This postcard showing Queen Square at the busy centre of Wolverhampton, was published locally by the stationer George Goodwin and posted on 2nd June 1906.
In Wolverhampton the 3ft. 6in. gauge electric tramway using surface contact stud current collection had replaced the former standard gauge horse tramway, with the first runs between the depot in Cleveland Road and Ettingshall Road starting on 6th February 1902. This was extended from Cleveland Road into the town centre on 30th April 1902. The first major route across town to New Hampton Road, Whitmore Reans, began on 1st May 1902, the opening day of the Wolverhampton Art and Industrial Exhibition in nearby West Park.

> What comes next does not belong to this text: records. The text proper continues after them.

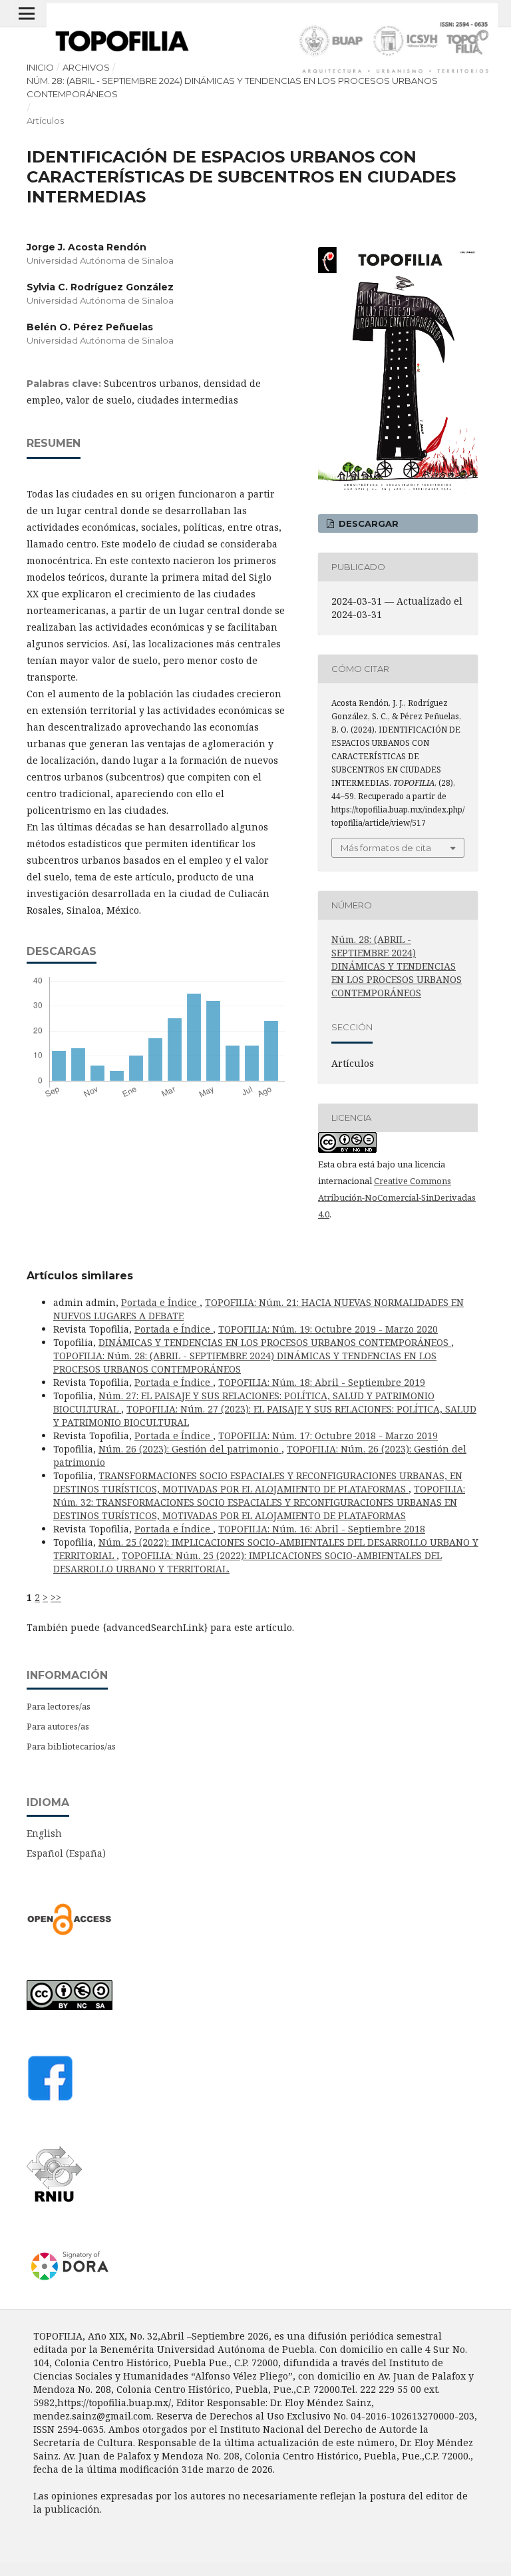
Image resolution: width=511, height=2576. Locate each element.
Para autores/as (58, 1726)
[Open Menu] (26, 13)
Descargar (367, 523)
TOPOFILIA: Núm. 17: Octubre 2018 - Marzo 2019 (328, 1435)
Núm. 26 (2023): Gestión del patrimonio (189, 1449)
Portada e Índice (160, 1302)
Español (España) (66, 1853)
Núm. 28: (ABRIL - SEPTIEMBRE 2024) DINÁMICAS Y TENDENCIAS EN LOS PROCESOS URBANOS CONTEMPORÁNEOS (232, 87)
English (44, 1833)
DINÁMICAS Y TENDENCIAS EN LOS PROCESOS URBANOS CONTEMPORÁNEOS (274, 1342)
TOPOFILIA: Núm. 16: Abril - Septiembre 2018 (321, 1528)
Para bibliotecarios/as (71, 1746)
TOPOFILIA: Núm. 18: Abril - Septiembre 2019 (321, 1382)
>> (56, 1597)
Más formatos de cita (386, 847)
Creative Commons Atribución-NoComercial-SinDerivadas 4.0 (397, 1197)
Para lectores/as (58, 1706)
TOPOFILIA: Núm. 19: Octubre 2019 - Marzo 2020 (328, 1329)
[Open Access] (69, 1931)
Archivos (86, 67)
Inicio (40, 67)
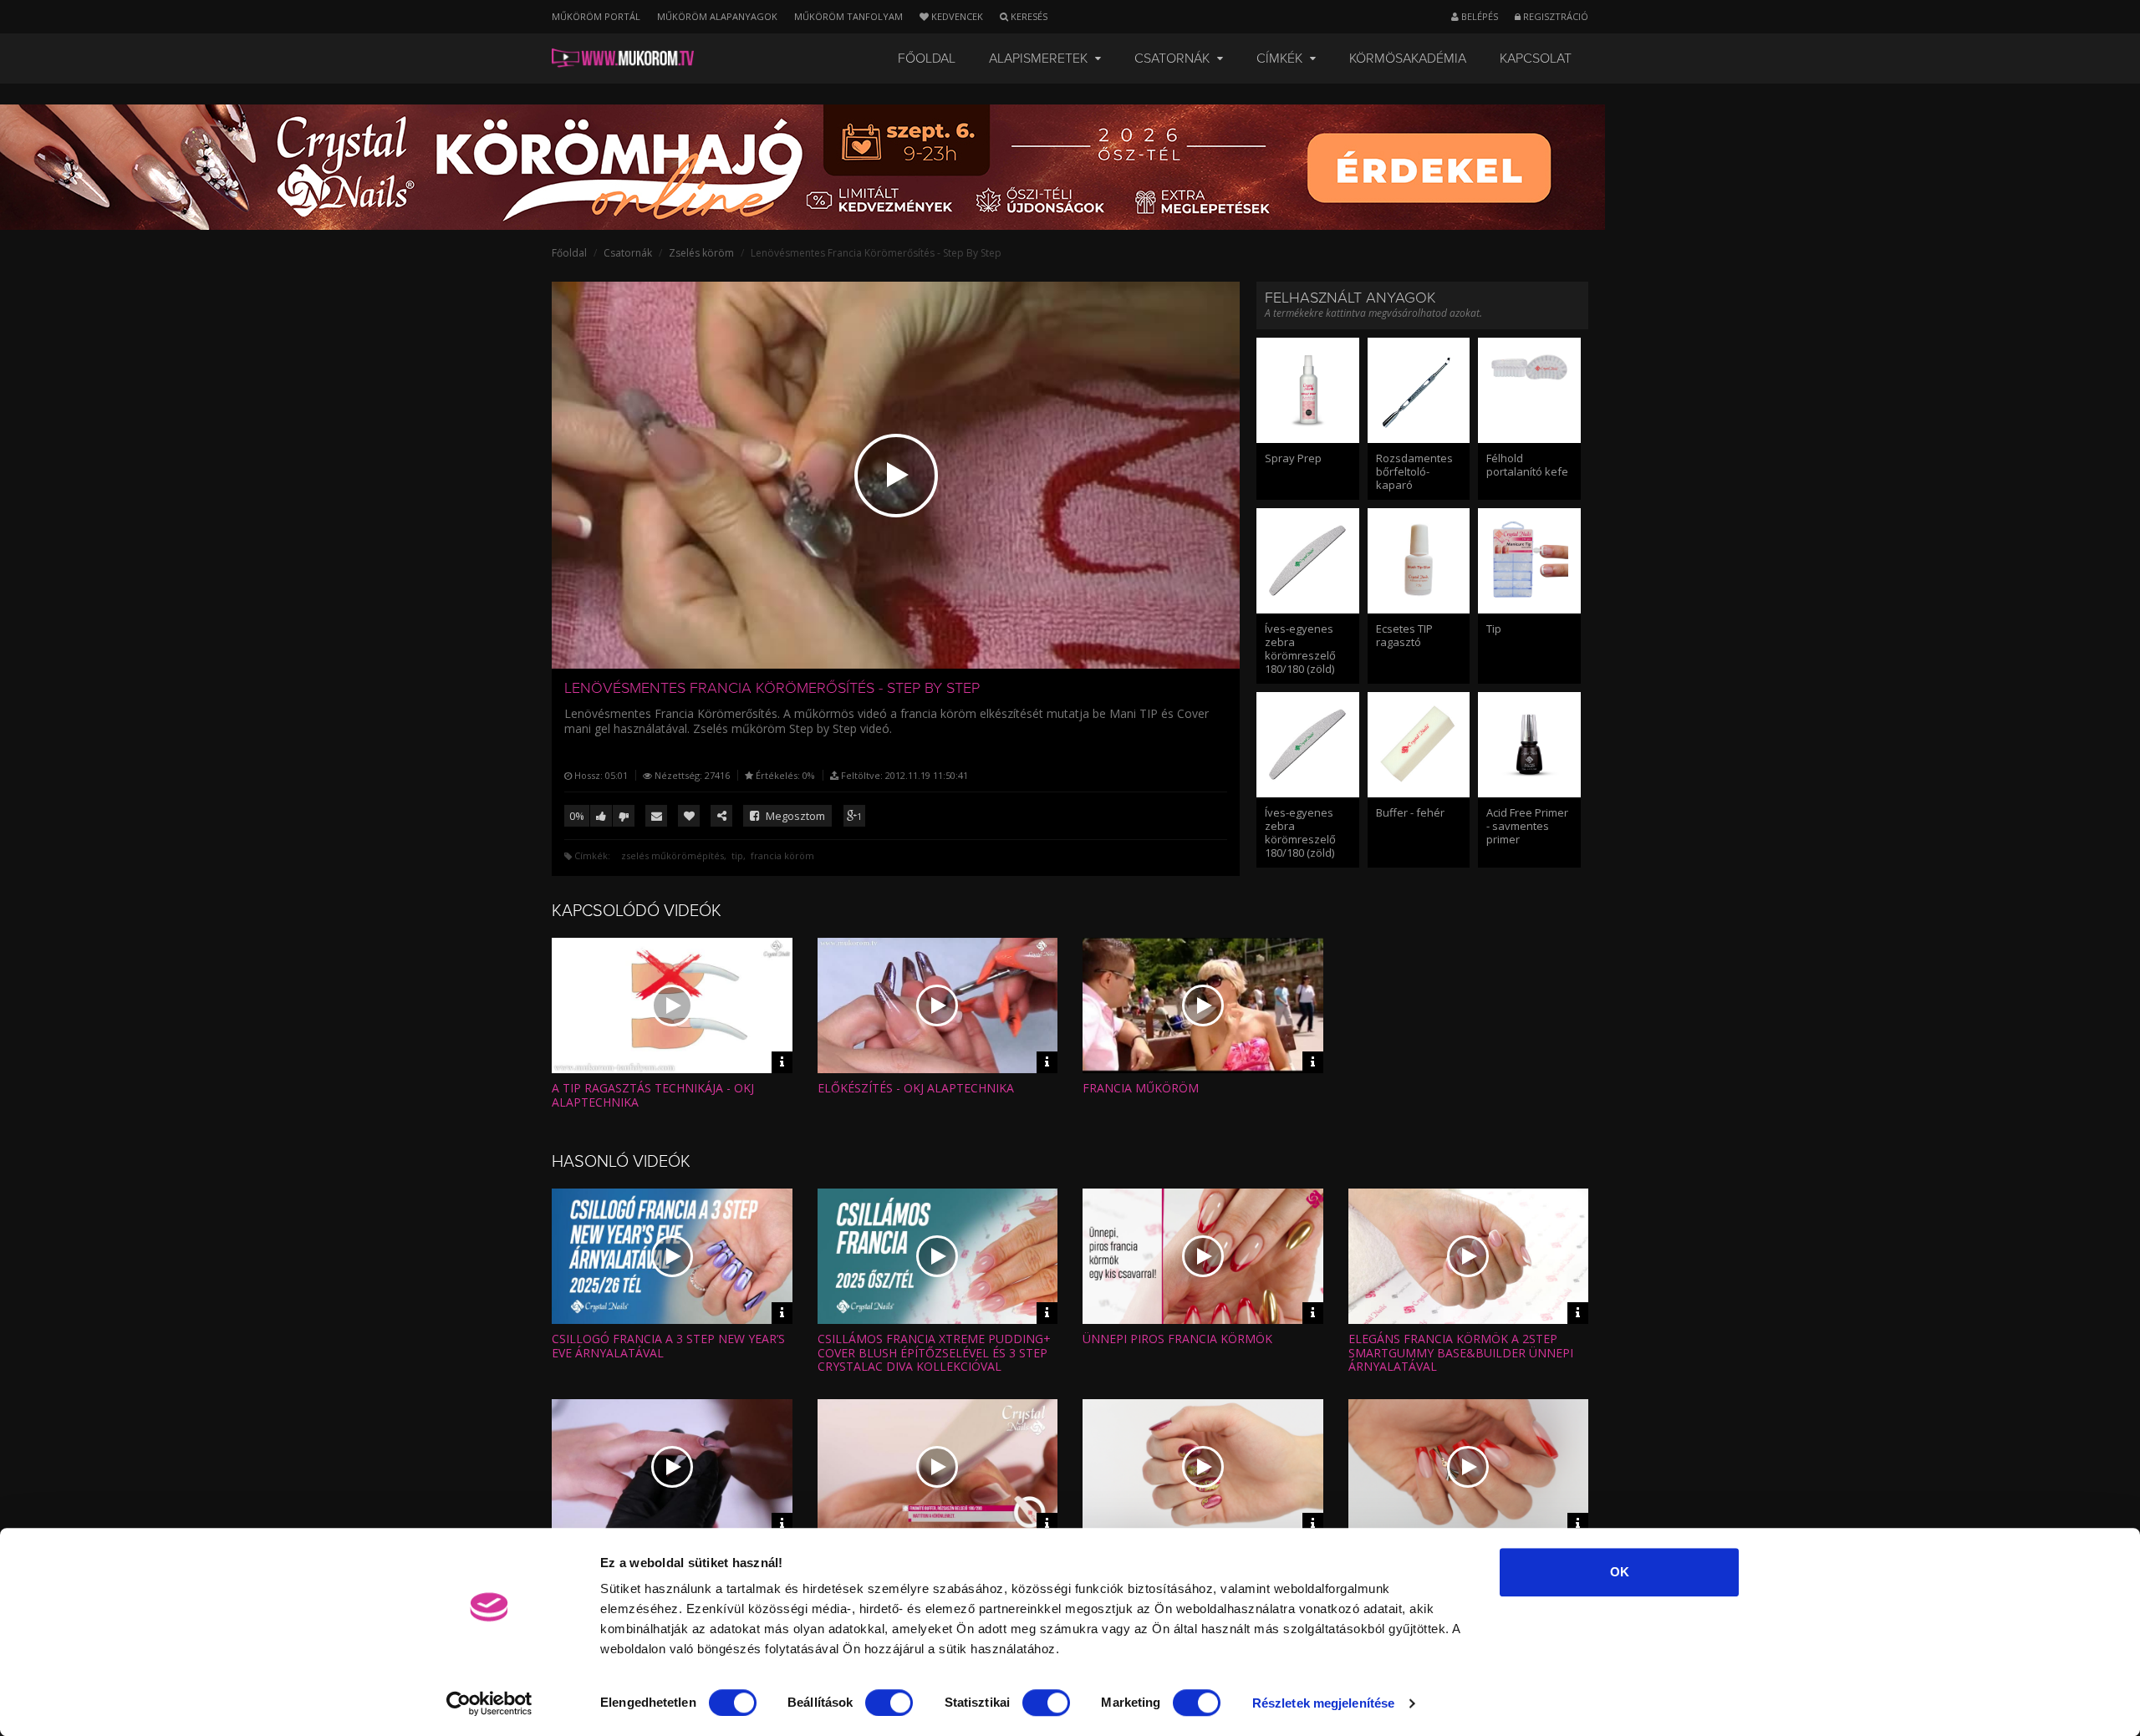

Alderman Charles Mander, chairman of the Wolverhampton Tramways Committee, was strongly opposed to overhead wires. However, after a quick look at the Dolter stud system (see Hastings postcard), the council decided to adopt the alternative Lorain system. The Lorain stud was the invention of American William Milton Brown of Johnstown, Pennsylvania, who briefly used them in 1898 on the Washington and Congress Heights Railway. In 1895, his first (of many) patent rights were assigned to the Johnson Company of Lorain, Ohio which around 1899 became the Lorain Steel Company of Ohio (and of Pittsburgh, Pennsylvania from around 1900), who manufactured the Wolverhampton studs and for whom Brown was working until at least 1905. During 1903 Brown was based at Cleveland Road, Wolverhampton.
A power supply cable was laid between the tracks in a wooden trough filled with bitumen, joining together the studs which were attached by brass plugs and sockets to allow easy removal for maintenance. Each tram had fixed to it a skate consisting of three skids. The outside two were 16ft long, were fixed two inches above the road and were magnetised by six pairs of powerful electromagnets connected by iron strips and energised by the traction power supply, but with a rechargeable battery backup to energise the first stud after power disconnection. The batteries were re-charged from the power supply line but in practice were removed from the cars and re-charged overnight in the depot. The centre skid was made of phosphor-bronze and was 12 ft long, was insulated from the car body by means of a wooden support and a longitudinal flexible rubber tube which pressed the skid into electrical contact with the studs. Being shorter than the magnetic skids ensured that a stud was always live before the pickup skid reached it and after it left it, to avoid arcing occurring inside the stud. Earthed lightweight chains hanging from the ends of the car made contact with each stud as the car passed, so that any stud remaining live would be short circuited and a fuse blown.
Each stud itself was 12.75" x 6.75" and was made of a cast iron head with a renewable non-magnetic manganese steel centre insert. These were bolted down to reconstructed granite blocks, (described in a patent of 1898 as asphaltum sic), set between the rails 10ft apart, closer on hills and curves and projecting 3/4" above the road surface. Inside was a movable soft iron strip forming an armature, joined to the power supply by a "Z" shaped 1.5" wide copper-strip spring which also held the armature away from the stud head. Carbon contacts were fitted to the top of the armature and to the underside of the stud head. This mechanism was all contained in an insulated cup surrounded by insulating oil. As the magnetic skate on the tram passed over the stud, the armature was attracted upwards to the stud head, completing the electrical circuit. On passing the armature parted from the stud head and broke the circuit.
The initial 1902 Wolverhampton rolling stock consisted a mixture of single deck combination cars, single deck open combination cars (but later enclosed), and double deck open top 4-wheelers. The first one of each type was constructed by the Electric Railway and Tramway Carriage Works of Preston on Brill 21E trucks, the remaining 21 by G.F.Milnes and Co. on Lorain-DuPont trucks. The livery was dark green and gamboge. More similar cars were soon added from Milnes and the United Electric Car Company of Preston.
The system and fleet continued to expand until just before the 1st World War. After the war, wear and tear and lack of spares forced a change to the overhead wire system which began with Dudley Road, 26th March 1921. The last route converted was the last to open (in 1909), the Penn Fields route, operating on the overhead from 15th October 1921. Although 17 new trams from English Electric and Brush were added in the early 1920s, trolleybus operation soon replaced trams to Wednesfield (only converted to overhead on 28th July 1921) on 29th October 1923 and the last Wolverhampton tram ran to Bilston on 26th August 1928, with the trolleybuses themselves being withdrawn on 5th March 1967.